Inspired by the upcoming Winter Olympics? Lace up a pair of skates! Kids as young as age 4 can head out on the ice if they are steady walkers with good balance. Follow these tips for a fun, safe afternoon of skating:
- Find a safe place to skate. You can either skate at an ice rink or outdoors. But before sliding out onto a local pond, check for signs posted by the local police or recreation department stating that the ice has been approved for skating. If there are no signs, call the police or rec department to see which areas are safe.
- Go with the flow. Always skate in the same direction as the crowd.

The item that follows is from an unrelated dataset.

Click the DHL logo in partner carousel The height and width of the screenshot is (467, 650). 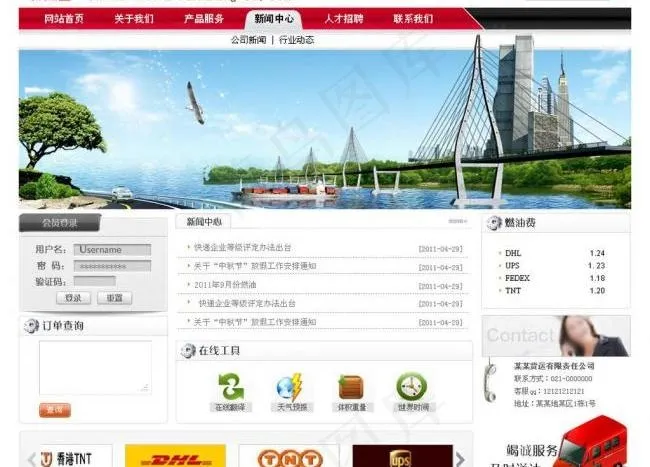175,458
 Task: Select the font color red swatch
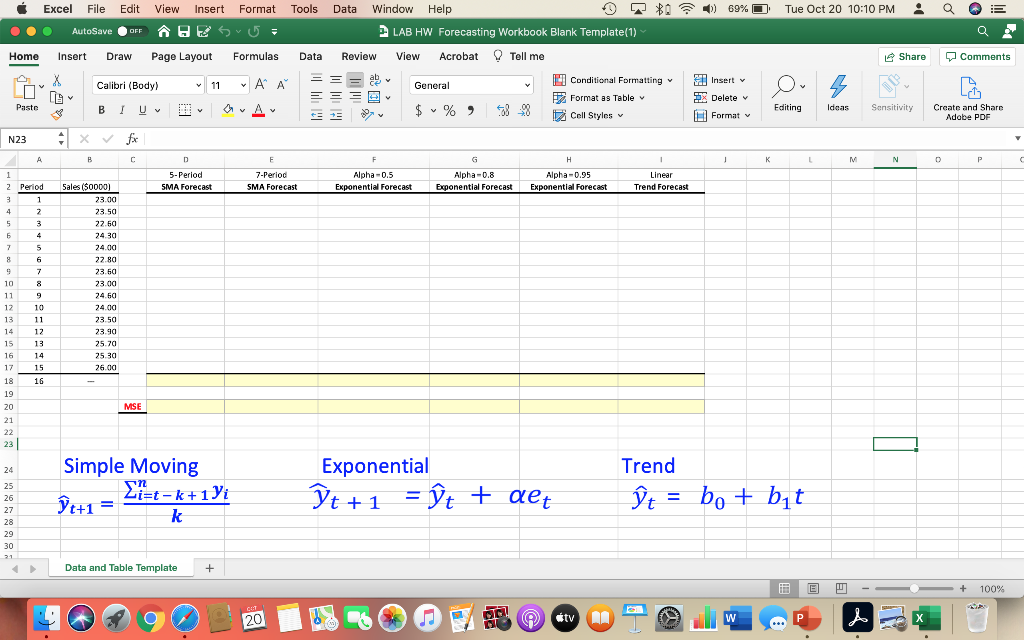pyautogui.click(x=258, y=113)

- Toss potential choking hazards. Make sure your kids throw out any gum or candy before hitting the ice.
Sledding is a fun activity the whole family can enjoy. All you need is a snow-covered hill and a sturdy sled. When you head out for your first ride, keep these safety tips in mind:
- Choose your location carefully. Sled on an open area of packed snow—not ice. Make sure there are no rocks, tree limbs, stumps or other hazards hidden by the snow. And, make sure the bottom of the slope is a sufficient distance from traffic.

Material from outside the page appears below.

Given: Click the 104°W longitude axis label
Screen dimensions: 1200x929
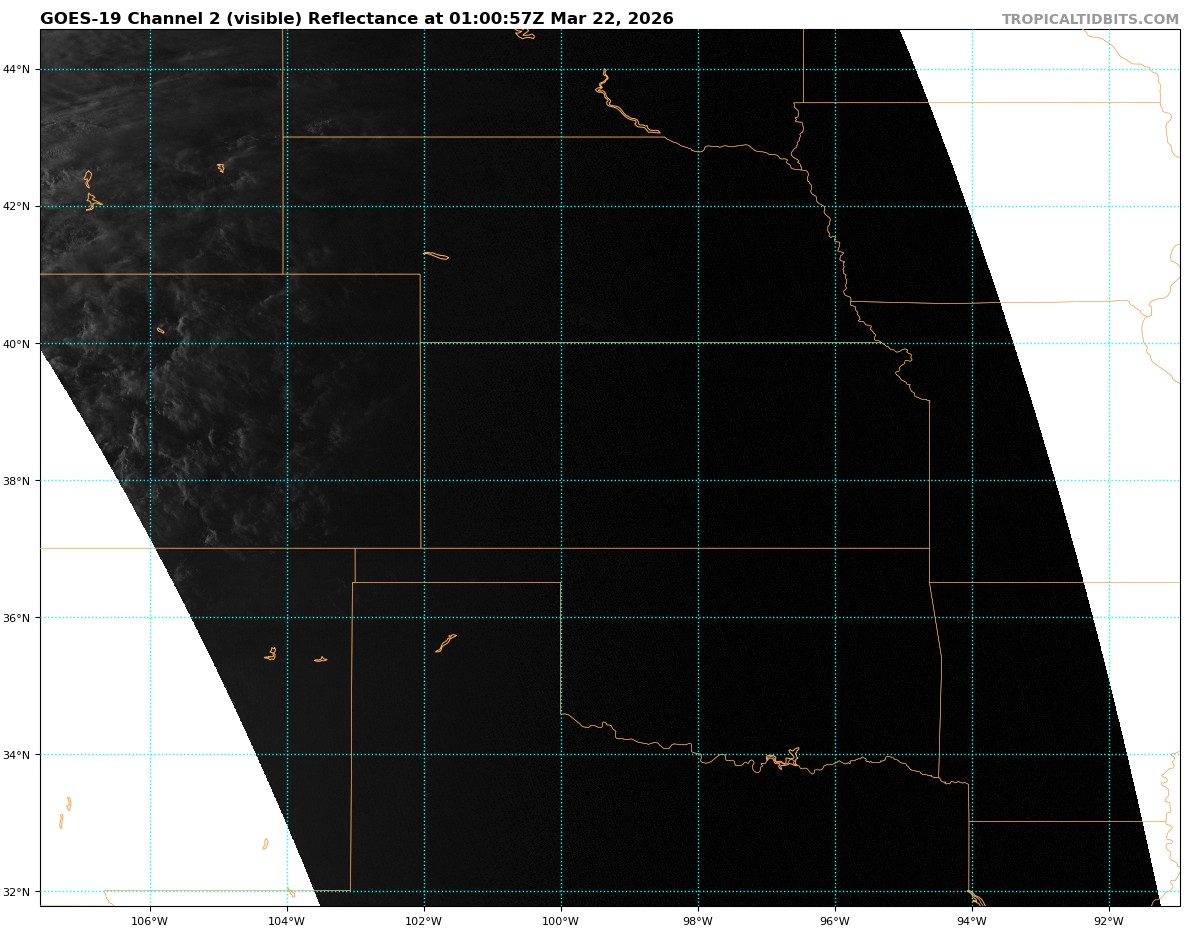Looking at the screenshot, I should pyautogui.click(x=286, y=921).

- Use proper equipment. Choose a sled that is sturdy and doesn't have any sharp edges. Also, make sure the handles you'll hold onto are secure. Be sure to pick a sled that you can steer easily.
- Sit up. Always sled sitting up with your feet first. Lying flat increases your risk of injury.

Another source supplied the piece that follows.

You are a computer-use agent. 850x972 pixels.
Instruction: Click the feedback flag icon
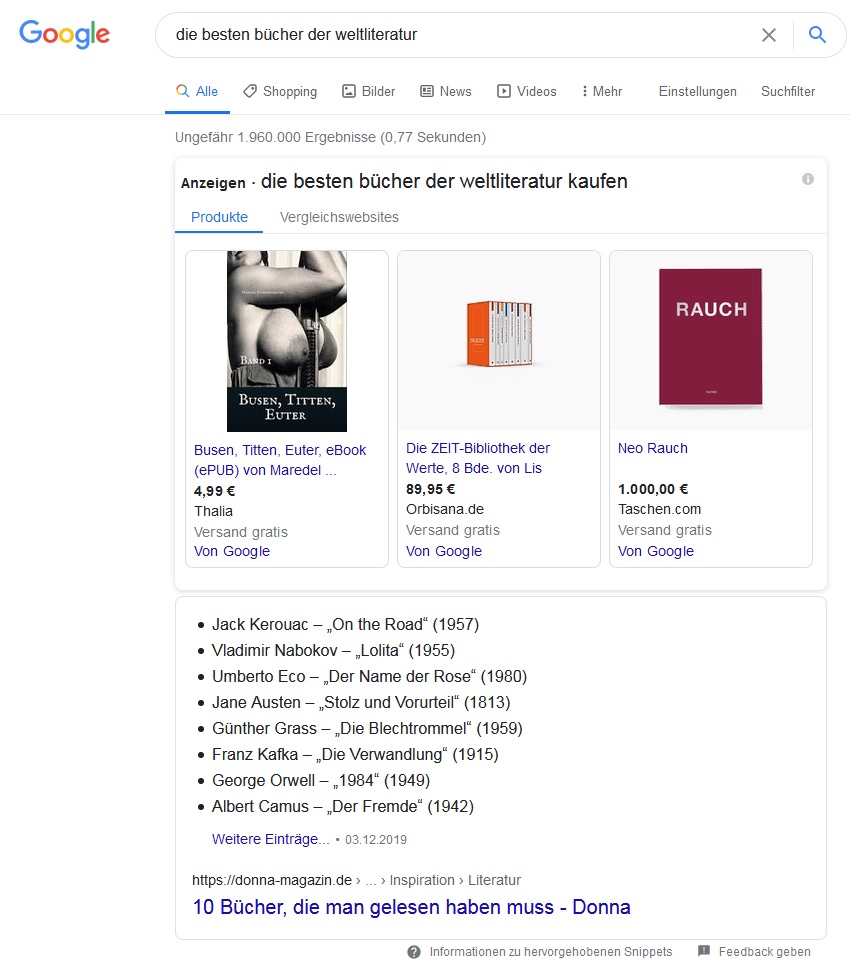click(704, 952)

Hit the slopes on skis or boards.
Downhill skiing and snowboarding are popular winter activities for many families. Looking for a discount? Many community groups organize reasonably priced trips to ski resorts, so do some research before you go. Typically, children need to be a little older for snowboarding than for skiing (say, age 7 rather than a preschooler), but check with the ski/snowboard school at the resort to find out what lessons they offer each age group. To keep your family safe year after year, follow these guidelines:
- Wear safety equipment. Always wear a helmet and goggles to protect your head and eyes.
- Get pro help. Beginners should take at least one lesson to learn basic techniques and safety skills.
- Ski or snowboard safely. Make sure your kids don't go too fast or lose control.
- Stick to slopes you can handle. If you're a beginner, stay on beginner slopes until you feel comfortable moving up.
Play some ice hockey.
How can you tell if your child is ready to suit up for ice hockey? If kids are at least 6 years old, have good hand-eye coordination, are good at skating and can play well on a team, they may be ready. If your child decides to give it a try, be sure to follow these safety recommendations:
- Always wear all the required safety equipment. Whether it's just practice or an actual game, make sure your child wears the necessary safety gear, including a helmet and face mask, gloves, mouth guard and pads for shoulders, knees, elbows and shins.
- Get a good fit. Check your child's equipment regularly to make sure it fits well and is in good condition.
- Avoid contact. Teach your child to avoid contact with the boards and with other players.
- Make sure first aid is available at all games and practices.